Among the entries below, find the lines with "pixels" and copy them.
══ The data ══
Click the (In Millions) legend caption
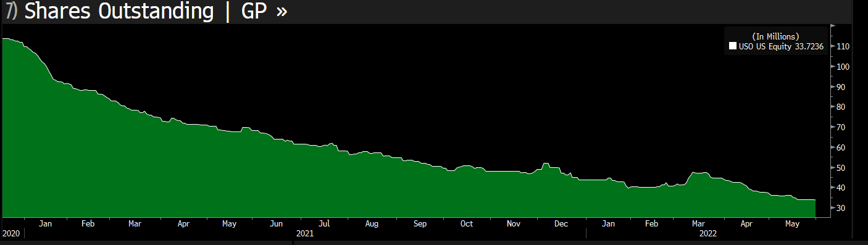The width and height of the screenshot is (868, 245). (x=775, y=36)
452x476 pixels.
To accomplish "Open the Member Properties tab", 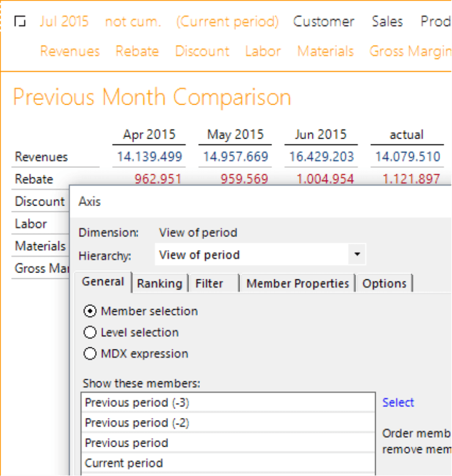I will (x=297, y=284).
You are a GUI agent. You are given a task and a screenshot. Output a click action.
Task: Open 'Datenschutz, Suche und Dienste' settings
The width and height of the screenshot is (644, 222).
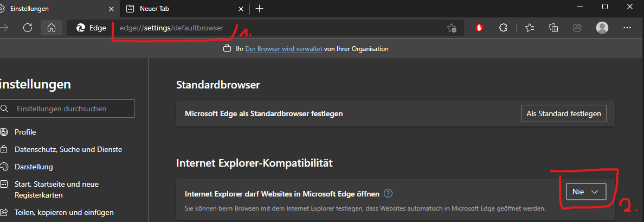point(68,149)
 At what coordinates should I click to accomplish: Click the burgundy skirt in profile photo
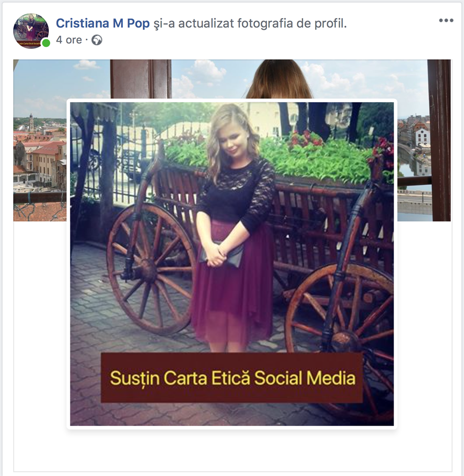(233, 294)
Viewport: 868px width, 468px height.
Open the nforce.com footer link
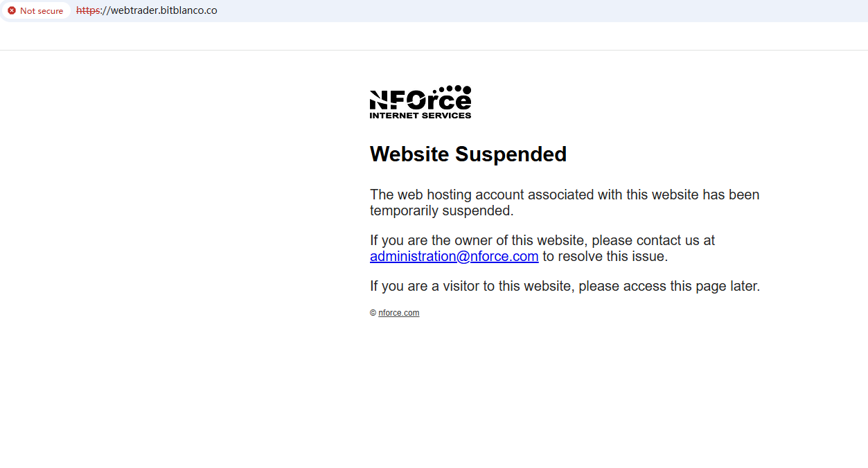click(x=398, y=313)
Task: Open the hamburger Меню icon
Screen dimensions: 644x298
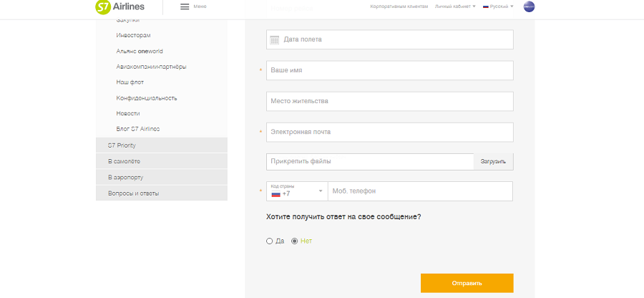Action: point(185,6)
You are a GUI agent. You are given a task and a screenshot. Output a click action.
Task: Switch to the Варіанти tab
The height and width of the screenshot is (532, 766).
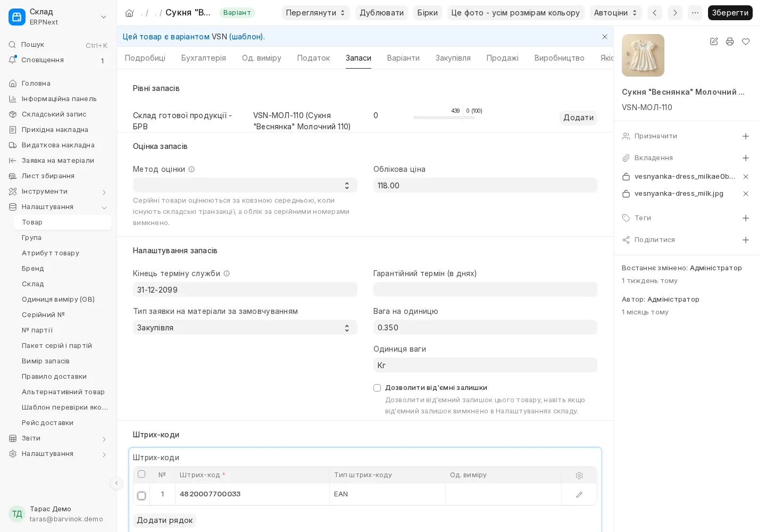(403, 58)
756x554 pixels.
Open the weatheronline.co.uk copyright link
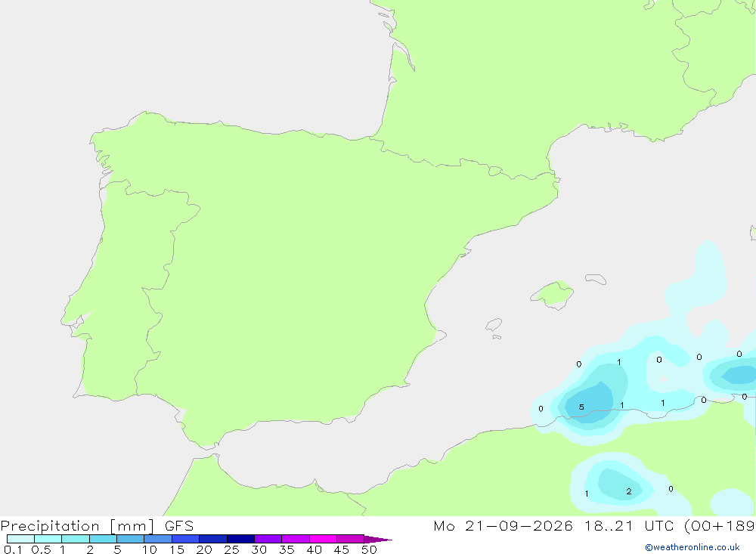click(x=692, y=547)
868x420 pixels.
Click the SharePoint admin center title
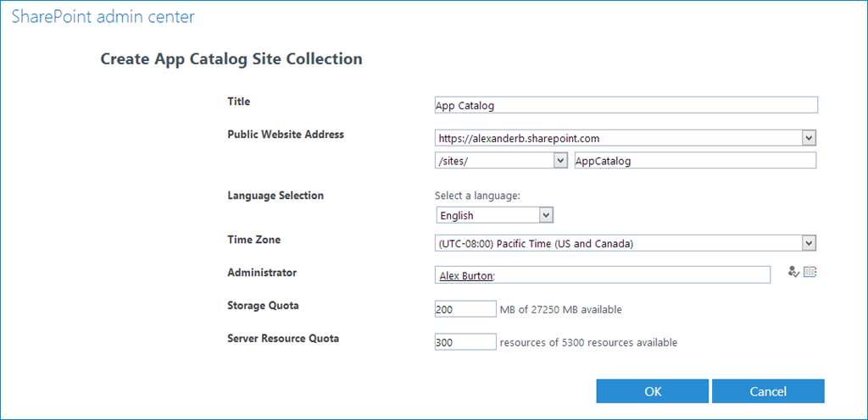103,17
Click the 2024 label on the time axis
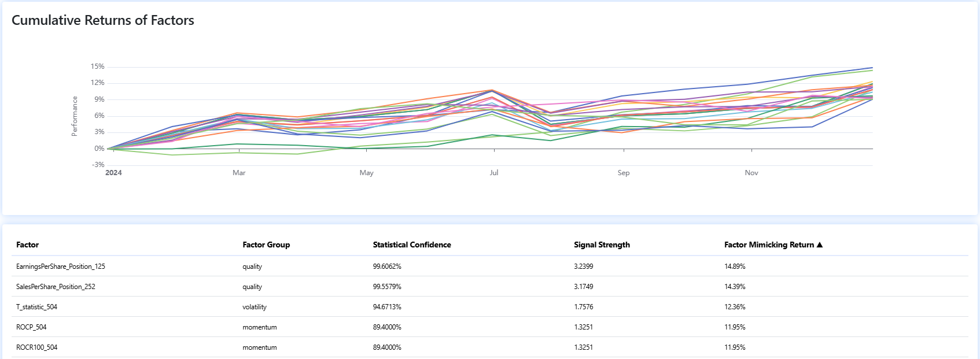 tap(113, 173)
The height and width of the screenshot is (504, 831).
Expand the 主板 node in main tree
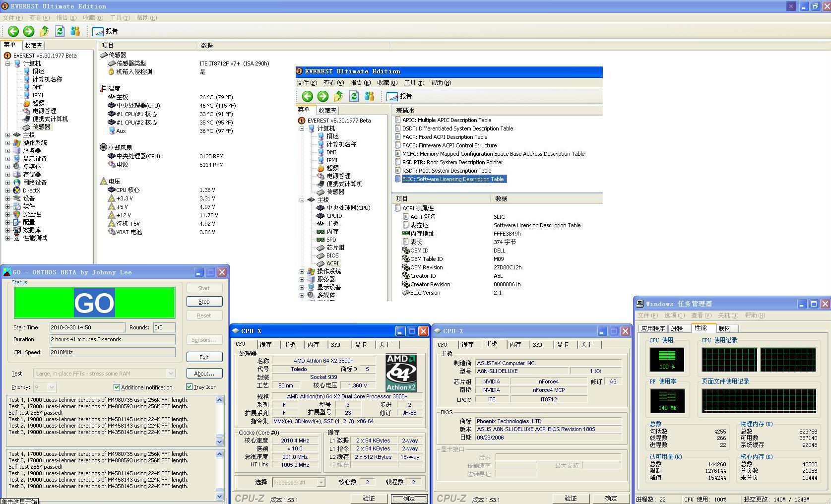[x=7, y=135]
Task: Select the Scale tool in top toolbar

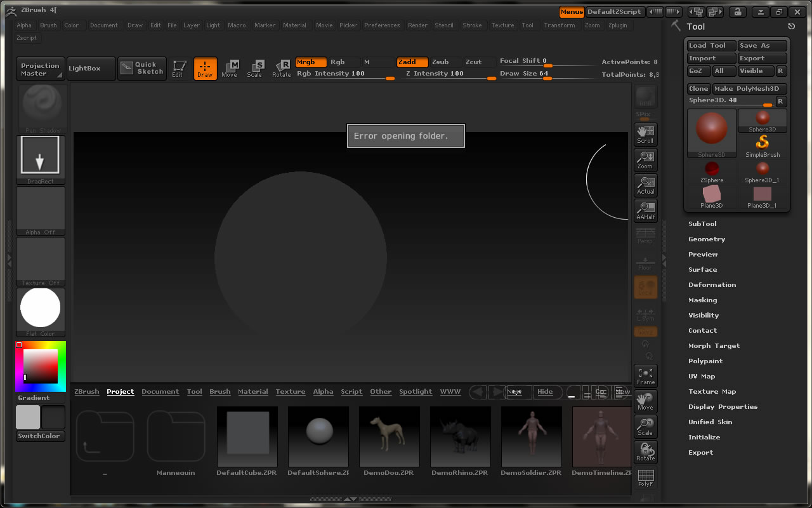Action: point(255,69)
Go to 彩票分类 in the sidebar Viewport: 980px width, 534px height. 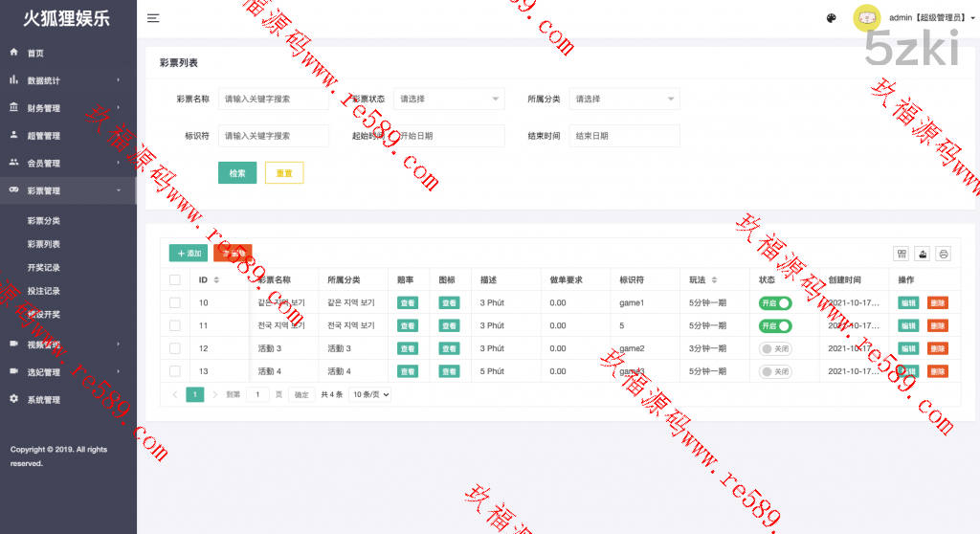[x=44, y=221]
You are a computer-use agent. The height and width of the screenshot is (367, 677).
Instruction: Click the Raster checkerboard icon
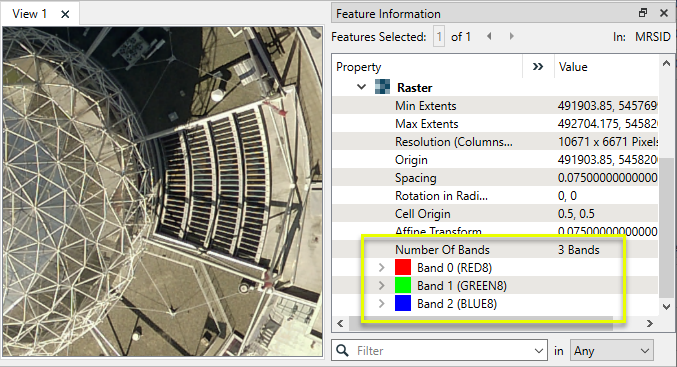[382, 87]
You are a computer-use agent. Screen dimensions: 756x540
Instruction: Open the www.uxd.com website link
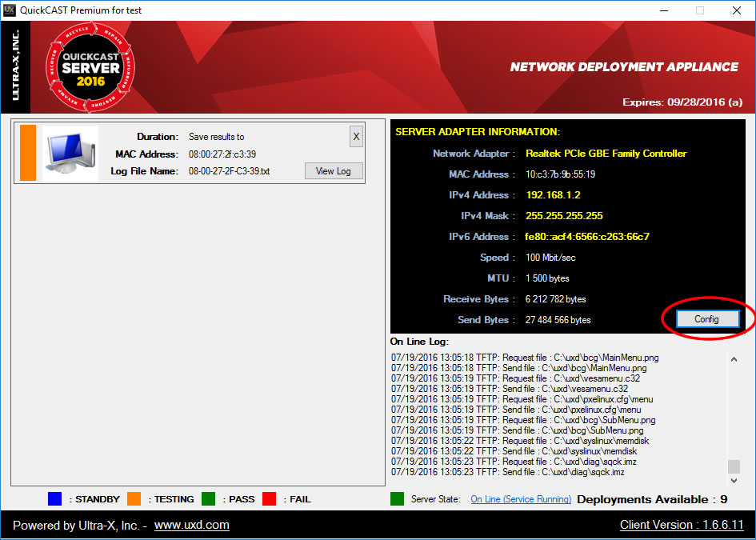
═══
## Exercise solution
452x476 pixels.
756x554 pixels.
868x420 pixels.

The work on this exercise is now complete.